Misted (Team Zero #5) by Rina Kent



He will. I know he will.

I suck in a deep breath and jump.



Present,

My eyes crack open with a low moan. The throbbing headache pounds on my skull, almost splitting it open.

Where the hell is my dose?

I shake my head and roam my gaze in my surroundings. It’s the same room I woke up in… today? Muslin curtains still cover the window, but there’s no sliver of light. It must be night already.

That means more than three days passed without Omega.

I need the hell out of here.

I try to get up, but something yanks me back.

Ropes.

Both my wrists are tied above my head to a nook in the metallic bedpost. My ankles are also tied to the foot of the bed, leaving me spread eagled.

What in the ever living hell?

I pull at the ropes but they tighten around my wrists, pulling at my skin. I release a frustrated breath and try kicking my ankles or slipping them free. The rope binds them in an unbreakable noose.

Desperation gnaws at my gut like a trapped, injured animal needing out. Despite being wrapped in bandages, the wounds in both my arms burn and pulse, but I don’t stop pulling. I don’t even care that both my dress’s sleeves were torn so I’m sleeveless with all my scars visible for the world to see. The only thing I care about is my damn fix.
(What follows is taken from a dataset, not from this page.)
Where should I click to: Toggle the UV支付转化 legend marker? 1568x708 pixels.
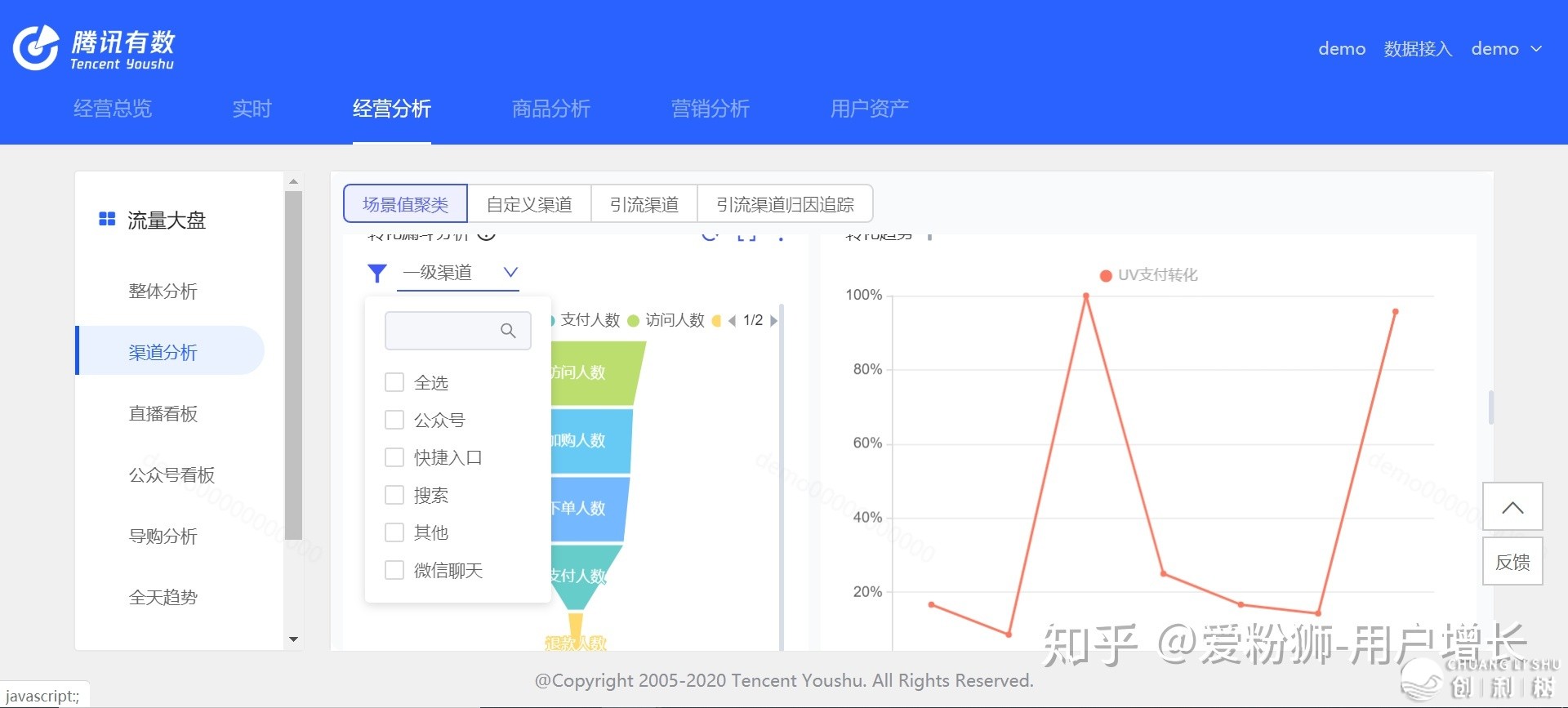point(1106,276)
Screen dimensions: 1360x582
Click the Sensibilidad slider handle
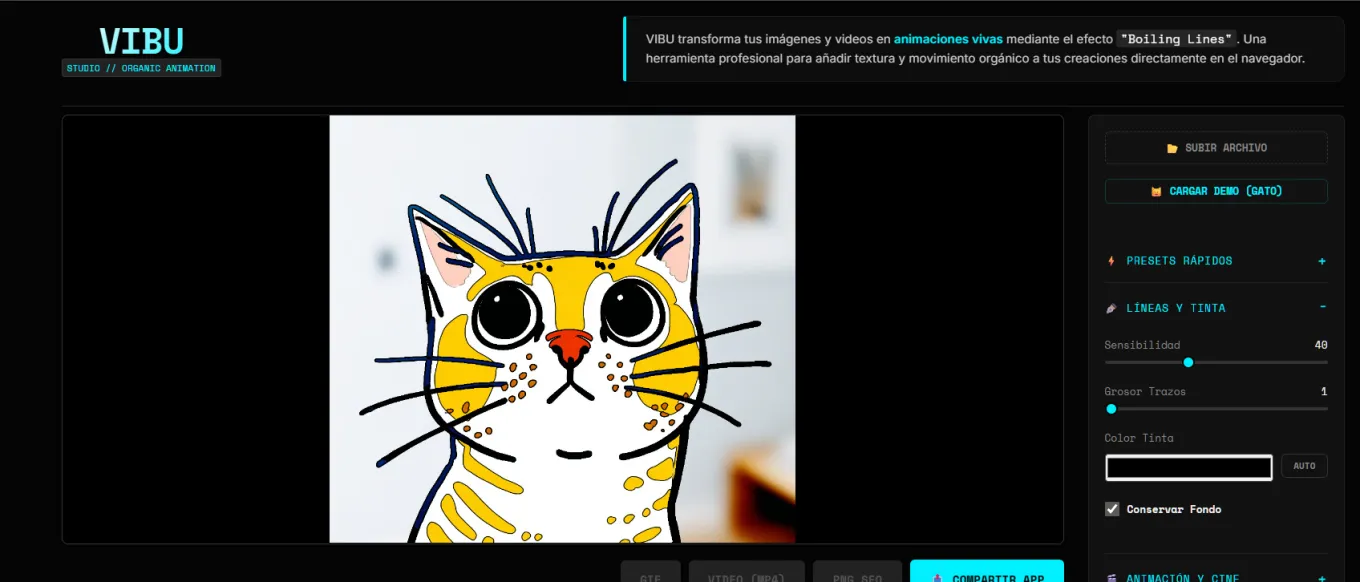[1188, 362]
The door opens, and I freeze, my breathing disoriented. Hawk strides inside with a bottle of water in hand. He’s wearing trousers and a T-shirt. All black, like a big, tall demon.

I bite my lower lip and look away from him, continuing my struggle against the binds.

“What do you think you’re doing?” I face him again, pure hatred pilling from my lips.

“I told you.” He casually sits on a wooden chair opposite the bed, his big frame dwarfing it. A lethal determination covers his face. “You’re staying here.”

“I can’t.” I lick my dry lips, eyeing the bottle of water. “I need my fix.”

He shakes his head once.

Damn the stubbornness of this man.

“Why the hell not?” I snap.

He remains silent, stabbing me with an unnerving, disapproving stare.

I lower my voice. “You know how it gets.”

“Knew. Past tense.” The punishing blue of his eyes looks down on me. “I’m off that poison.”

“But I’m not. I need more time.” My frustration spills loud and clear before I reign it down. “Do you by chance have some with you? Just a capsule would do.”

He shakes his head.

Fuck. There goes my hope.

“If you planned to bring me here, shouldn’t you have thought about my damn dose?” My voice shakes and so do my limbs. An itch stabs under my skin, roaring and clawing for a shot. Just a tiny one would do.

“No, because you’re getting off it.” His voice is cool, too cool.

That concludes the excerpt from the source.